Фрагмент документа –

•••

— Ах вы, бандеры подлые, грязный ваш рот! Вы как сухими сюда вошли? Ну, хорошо! Сейчас я вами натешусь! А ну марш на работу! Ну! Вылетай! Живо!
Из другой камеры выводят семерых заключенных из тех, которые были посажены сюда за два дня до нас. Их лица опухли, в синяках. Один из них остался в камере, так как был так избит, что не мог подняться с нар.
Горожанкин скомплектовал из нас, карагандинцев, две пятерки, сковал одного с другим наручниками в первую пятерку, потом — другую и скомандовал сесть. Мы сели в болото. За нами стояли пятерками еще другие заключенные из норильчан: их Горожанки не сковывал.
Мы выжидающе сидим. Горожанкин отходит в сторону, долго молча разглядывает нас, затем резко вынимает из-за голенища нож, лезвие которого было обернуто липкой бумагой, захватывает лезвия обеими руками, подходит к нам ближе и бьет колодкой своего ножа кого попало.
Несколько утихомиренный Горожанкин отправил нас к вахте. Но вдруг он снова сатанеет и командует нам встать. Мы остановились и все одновременно сели в болото, так как если кто не сядет — будет битый!
Горожанкину легче было бить нас, когда мы сидели на земле. Он еще раз угостил нас всех колодкой своего ножа и скомандовал идти дальше. Я шел первым с правой стороны; Горожанкин оставался несколько сзади, и я не мог его видеть. Вдруг какой-то резкий ток ударил меня от затылка до глаз, а оттуда по всему телу до пят. В глазах потемнело. И мне стало казаться, что я теряю сознание. А это Горожанкин еще и на ходу так щедро угостил меня по затылку колодкою ножа.
От ворот вахты мы шли в сопровождении конвоя; Горожанкин уже никого не бил. На месте назначения Горожанкин снял с нас наручники, раздал нам ломы и лопаты и приказал копать ямы под столбы электролинии. Ямы должны были иметь размер метр на метр в сечении и метр глубины. Норма — десять ям на одного.

•••

Сохранённые данные –
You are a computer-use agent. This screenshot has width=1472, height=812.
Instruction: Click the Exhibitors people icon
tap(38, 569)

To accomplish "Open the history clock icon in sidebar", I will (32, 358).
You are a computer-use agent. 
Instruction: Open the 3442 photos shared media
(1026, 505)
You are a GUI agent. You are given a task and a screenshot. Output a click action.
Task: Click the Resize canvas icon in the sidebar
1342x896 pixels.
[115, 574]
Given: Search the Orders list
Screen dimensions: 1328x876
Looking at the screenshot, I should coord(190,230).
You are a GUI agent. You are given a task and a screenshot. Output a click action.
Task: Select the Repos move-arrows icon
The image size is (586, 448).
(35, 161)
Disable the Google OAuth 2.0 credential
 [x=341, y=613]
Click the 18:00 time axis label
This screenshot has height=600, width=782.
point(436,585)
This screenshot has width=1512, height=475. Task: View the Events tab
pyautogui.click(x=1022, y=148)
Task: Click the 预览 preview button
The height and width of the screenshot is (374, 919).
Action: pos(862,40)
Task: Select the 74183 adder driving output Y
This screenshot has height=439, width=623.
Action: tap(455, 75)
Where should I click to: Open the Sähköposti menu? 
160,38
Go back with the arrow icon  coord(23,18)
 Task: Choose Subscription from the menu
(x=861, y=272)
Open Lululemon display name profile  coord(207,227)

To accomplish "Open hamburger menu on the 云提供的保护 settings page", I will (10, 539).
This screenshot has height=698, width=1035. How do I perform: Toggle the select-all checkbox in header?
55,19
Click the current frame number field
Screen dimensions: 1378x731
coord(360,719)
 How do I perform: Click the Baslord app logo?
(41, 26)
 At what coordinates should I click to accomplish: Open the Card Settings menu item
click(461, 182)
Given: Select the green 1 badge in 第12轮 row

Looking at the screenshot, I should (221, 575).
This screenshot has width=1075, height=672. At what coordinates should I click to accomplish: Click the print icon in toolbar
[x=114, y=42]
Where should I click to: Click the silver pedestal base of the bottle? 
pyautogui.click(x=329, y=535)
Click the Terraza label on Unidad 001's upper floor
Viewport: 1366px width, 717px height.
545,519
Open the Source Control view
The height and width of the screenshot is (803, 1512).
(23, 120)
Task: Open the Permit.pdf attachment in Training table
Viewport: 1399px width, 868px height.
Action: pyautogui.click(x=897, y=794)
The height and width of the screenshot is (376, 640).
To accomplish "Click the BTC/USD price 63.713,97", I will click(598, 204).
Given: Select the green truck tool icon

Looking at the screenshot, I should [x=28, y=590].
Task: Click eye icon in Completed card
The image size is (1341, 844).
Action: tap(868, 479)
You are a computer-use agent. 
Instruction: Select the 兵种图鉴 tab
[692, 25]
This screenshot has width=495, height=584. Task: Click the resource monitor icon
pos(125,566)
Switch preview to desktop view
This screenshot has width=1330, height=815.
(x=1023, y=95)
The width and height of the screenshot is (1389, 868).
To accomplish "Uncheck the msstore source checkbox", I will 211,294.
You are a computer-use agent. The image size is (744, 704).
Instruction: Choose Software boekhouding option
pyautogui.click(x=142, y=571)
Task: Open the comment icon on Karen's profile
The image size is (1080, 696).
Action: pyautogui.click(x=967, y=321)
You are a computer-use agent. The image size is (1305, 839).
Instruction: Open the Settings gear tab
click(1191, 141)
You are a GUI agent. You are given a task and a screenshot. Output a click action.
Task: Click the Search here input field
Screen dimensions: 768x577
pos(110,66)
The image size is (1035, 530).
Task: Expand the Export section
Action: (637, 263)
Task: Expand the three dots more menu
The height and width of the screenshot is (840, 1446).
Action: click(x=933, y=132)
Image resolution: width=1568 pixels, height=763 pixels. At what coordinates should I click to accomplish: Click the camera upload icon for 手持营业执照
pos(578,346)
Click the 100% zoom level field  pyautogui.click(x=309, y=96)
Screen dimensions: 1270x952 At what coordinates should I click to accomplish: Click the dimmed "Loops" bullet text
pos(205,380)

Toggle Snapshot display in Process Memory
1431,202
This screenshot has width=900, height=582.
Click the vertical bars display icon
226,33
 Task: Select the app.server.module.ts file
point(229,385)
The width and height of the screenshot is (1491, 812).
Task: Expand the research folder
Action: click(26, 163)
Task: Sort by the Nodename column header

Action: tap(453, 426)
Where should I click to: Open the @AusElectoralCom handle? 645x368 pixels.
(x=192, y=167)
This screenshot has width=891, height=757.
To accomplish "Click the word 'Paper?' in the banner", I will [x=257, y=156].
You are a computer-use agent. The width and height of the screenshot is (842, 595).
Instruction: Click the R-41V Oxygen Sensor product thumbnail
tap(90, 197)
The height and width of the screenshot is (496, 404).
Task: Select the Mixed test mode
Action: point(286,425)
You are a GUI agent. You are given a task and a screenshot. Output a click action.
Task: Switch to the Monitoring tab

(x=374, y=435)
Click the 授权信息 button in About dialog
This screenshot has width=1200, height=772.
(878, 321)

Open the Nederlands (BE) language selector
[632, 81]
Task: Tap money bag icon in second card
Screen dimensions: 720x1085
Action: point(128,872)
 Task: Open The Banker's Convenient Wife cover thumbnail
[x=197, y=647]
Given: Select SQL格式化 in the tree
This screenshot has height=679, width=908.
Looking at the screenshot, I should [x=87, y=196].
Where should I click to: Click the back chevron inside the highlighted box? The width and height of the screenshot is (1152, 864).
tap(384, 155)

•••

Задача 1 – Какую норму ям на одного заключенного называет фрагмент?
Задача 2 – Продолжите фрагмент о заключенных и Горожанкине, начиная сразу после его последнего предложения.
Строки для этой работы не понадобятся.

Ожидаемый ответ 1 – Десять ям на одного.

Ожидаемый ответ 2 –
Я прокопал один слой талого грунта, а дальше — мерзлота. Горожанкин стоит рядом с конвоирами и подгоняет:
— Копайте, копайте, гады! Грызите мерзлоту! И чтобы мне был метр на метр, иначе я вас..!
В одном углу метрового квадрата я выдолбил небольшую яму, в которую сейчас же набежала вода. Ко мне подходит Горожанкин и интересуется, сколько я уже накопал.
— Так, так, — говорит он как будто вежливо и приветливо, — еще немного покопай и хватит; туда дальше копать не нужно; зачем даром мучиться. — А отойдя на безопасное расстояние, снова пригрозил: — Ну, гадина, смотри ж у меня! Чтоб был метр на метр!
В полдень Горожанкин неожиданно сказал нам становиться по пять, надел на нас наручники и отправил назад в зону. Дорогой стал издеваться:
— Ну что, духарики (ироничное: отважные, сильные духом), оказывается, что вы даже очень жиденькие. А как вас, было, разрисовали! Теперь вы уже показали, кто вы есть. Вчера мы вшестером гнали всю вашу свору по-пластунски от вахты до бараков и ни одна сволочь головы не подняла. С таким духом вам только под нарами сидеть!
А теперь, мужики, я скажу вам, почему вас так скоро сняли с работы. Вас разделят на две половины: 350 человек отправят в 4-е лаготделение, а других 350 оставят здесь. Как здесь, так и там вас раскидают по два-три человека во все бригады. Тогда вы уже никуда не денетесь; поодиночке мы вас всех в бараний рог скрутим!
В тот же самый вечер нас 350 человек отправили тундрой в 4-е лаготделение, а утром следующего дня все мы, каждый в своей новой бригаде, вышли на работу. Так мы вышли из внутренней изоляции и очутились в гуще заключенных 4-й и 5-й зон.
А где-то через две недели наши зоны молнией облетела весть: Горожанкину отрубили голову!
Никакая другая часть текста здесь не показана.